The Symmetries of Things
- Author: John Horton Conway, Heidi Burgiel, and Chaim Goodman-Strauss
- Language: English
- Subject: Mathematical symmetry
- Genre: Mathematics
- Publication date: 2008
- ISBN: 978-1568812205

= The Symmetries of Things =

2016 book by John Horton Conway, Heidi Burgiel, and Chaim Goodman-Strauss

The Symmetries of Things is a book on mathematical symmetry and the symmetries of geometric objects, aimed at audiences of multiple levels. It was written over the course of many years by John Horton Conway, Heidi Burgiel, and Chaim Goodman-Strauss, and published in 2008 by A K Peters. Its critical reception was mixed, with some reviewers praising it for its accessible and thorough approach to its material and for its many inspiring illustrations, and others complaining about its inconsistent level of difficulty, overuse of neologisms, failure to adequately cite prior work, and technical errors.

==Topics==
The Symmetries of Things has three major sections, subdivided into 26 chapters. The first of the sections discusses the symmetries of geometric objects. It includes both the symmetries of finite objects in two and three dimensions, and two-dimensional infinite structures such as frieze patterns and tessellations, and develops a new notation for these symmetries based on work of Alexander Murray MacBeath that, as proven by the authors using a simplified form of the Riemann–Hurwitz formula, covers all possibilities. Other topics include Euler's polyhedral formula and the classification of two-dimensional surfaces. It is heavily illustrated with both artworks and objects depicting these symmetries, such as the art of M. C. Escher and Bathsheba Grossman, as well as new illustrations created by the authors using custom software.

The second section of the book considers symmetries more abstractly and combinatorially, considering both the color-preserving symmetries of colored objects, the symmetries of topological spaces described in terms of orbifolds, and abstract forms of symmetry described by group theory and presentations of groups. This section culminates with a classification of all of the finite groups with up to 2009 elements.

The third section of the book provides a classification of the three-dimensional space groups and examples of honeycombs such as the Weaire–Phelan structure. It also considers the symmetries of less familiar geometries: higher dimensional spaces, non-Euclidean spaces, and three-dimensional flat manifolds. Hyperbolic groups are used to provide a new explanation of the problem of hearing the shape of a drum. It includes the first published classification of four-dimensional convex uniform polytopes announced by Conway and Richard K. Guy in 1965, and a discussion of William Thurston's geometrization conjecture, proved by Grigori Perelman shortly before the publication of the book, according to which all three-dimensional manifolds can be realized as symmetric spaces. One omission lamented by Jaron Lanier is the set of regular projective polytopes such as the 11-cell.

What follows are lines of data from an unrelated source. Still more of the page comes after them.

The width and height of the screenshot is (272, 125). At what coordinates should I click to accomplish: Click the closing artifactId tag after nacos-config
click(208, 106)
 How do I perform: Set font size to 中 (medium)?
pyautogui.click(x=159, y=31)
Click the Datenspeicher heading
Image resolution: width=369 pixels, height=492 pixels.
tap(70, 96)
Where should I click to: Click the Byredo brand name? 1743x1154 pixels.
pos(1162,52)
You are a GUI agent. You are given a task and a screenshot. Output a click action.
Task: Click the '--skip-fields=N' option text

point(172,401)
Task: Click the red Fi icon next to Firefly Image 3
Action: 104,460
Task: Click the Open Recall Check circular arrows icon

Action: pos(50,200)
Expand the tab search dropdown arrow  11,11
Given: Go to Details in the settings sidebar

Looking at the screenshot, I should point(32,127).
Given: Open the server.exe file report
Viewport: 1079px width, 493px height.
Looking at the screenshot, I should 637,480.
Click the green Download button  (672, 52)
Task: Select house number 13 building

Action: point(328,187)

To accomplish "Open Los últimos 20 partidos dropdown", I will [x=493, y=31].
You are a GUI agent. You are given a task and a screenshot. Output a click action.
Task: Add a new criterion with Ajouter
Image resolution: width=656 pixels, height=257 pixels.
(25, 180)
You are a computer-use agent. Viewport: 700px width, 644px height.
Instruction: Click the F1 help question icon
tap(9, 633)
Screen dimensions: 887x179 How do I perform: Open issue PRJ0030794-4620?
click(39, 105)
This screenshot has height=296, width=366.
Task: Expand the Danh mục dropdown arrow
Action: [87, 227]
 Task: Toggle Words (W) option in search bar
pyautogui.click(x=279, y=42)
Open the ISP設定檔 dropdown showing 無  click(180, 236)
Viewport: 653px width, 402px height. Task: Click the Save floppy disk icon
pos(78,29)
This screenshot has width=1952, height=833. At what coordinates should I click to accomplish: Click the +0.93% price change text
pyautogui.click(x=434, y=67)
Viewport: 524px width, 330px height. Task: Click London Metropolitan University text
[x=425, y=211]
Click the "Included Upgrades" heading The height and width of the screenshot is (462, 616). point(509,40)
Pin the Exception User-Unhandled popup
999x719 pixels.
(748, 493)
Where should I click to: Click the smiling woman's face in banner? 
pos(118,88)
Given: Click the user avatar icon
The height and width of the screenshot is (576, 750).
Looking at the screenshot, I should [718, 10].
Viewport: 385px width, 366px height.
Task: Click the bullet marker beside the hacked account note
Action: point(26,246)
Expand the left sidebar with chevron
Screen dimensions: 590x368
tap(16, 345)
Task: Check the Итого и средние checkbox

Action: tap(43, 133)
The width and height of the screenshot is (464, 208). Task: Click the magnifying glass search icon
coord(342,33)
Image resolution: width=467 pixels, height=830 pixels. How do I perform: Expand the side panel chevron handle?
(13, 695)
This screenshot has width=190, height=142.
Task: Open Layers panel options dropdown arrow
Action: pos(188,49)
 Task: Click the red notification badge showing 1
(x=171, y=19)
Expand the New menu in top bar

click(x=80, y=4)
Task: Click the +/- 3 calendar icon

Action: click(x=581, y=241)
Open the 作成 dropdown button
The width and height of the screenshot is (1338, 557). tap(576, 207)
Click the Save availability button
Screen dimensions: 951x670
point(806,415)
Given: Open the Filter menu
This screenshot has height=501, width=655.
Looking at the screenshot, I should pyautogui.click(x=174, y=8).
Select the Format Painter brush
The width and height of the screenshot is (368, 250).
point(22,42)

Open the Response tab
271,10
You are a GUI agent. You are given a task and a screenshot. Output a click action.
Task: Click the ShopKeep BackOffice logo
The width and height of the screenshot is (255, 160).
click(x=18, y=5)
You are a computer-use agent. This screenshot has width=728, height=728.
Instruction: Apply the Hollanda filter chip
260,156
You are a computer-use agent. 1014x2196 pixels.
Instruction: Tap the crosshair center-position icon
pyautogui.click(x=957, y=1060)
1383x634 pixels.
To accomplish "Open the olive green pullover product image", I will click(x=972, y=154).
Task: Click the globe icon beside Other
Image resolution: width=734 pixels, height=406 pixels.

==Audience and reception==
Reviewer Darren Glass writes that different parts of the book are aimed at different audiences, resulting in "a wonderful book which can be appreciated on many levels" and providing an unusual level of depth for a popular mathematics book. Its first section, on symmetries of low-dimensional Euclidean spaces, is suitable for a general audience. The second part involves some understanding of group theory, as would be expected of undergraduate mathematics students, and some additional familiarity with abstract algebra towards its end. And the third part, more technical, is primarily aimed at researchers in these topics, although much still remains accessible at the undergraduate level. It also has exercises making it useful as a textbook, and its heavy use of color illustration would make it suitable as a coffee table book. However, reviewer Robert Moyer finds fault with its choice to include material at significantly different levels of difficulty, writing that for most of its audience, too much of the book will be unreadable.

Much of the material in the book is either new, or previously known only through technical publications aimed at specialists, and much of the previously-known material that it presents is described in new notation and nomenclature. Although there are many other books on symmetry, reviewer N. G. Macleod writes that this one "may well become the definitive guide in this area for many years". Jaron Lanier calls it "a plaything, an inexhaustible exercise in brain expansion for the reader, a work of art and a bold statement of what the culture of math can be like", and "a masterpiece".

Despite these positive reviews, Branko Grünbaum, himself an authority on geometric symmetry, is much less enthusiastic, writing that the book has "some serious shortcomings". These include the unnecessary use of "cute" neologisms for concepts that already have well-established terminology, an inadequate treatment of MacBeath's and Andreas Dress's contributions to the book's notation, sloppy reasoning in some arguments, inaccurate claims of novelty and failure to credit previous work in the classification of colored plane patterns, missing cases in this classification, likely errors in other of the more technical parts, poor copyediting, and a lack of clear definitions that ends up leaving out such central notions as the symmetries of a circle without providing any explanation of why they were omitted.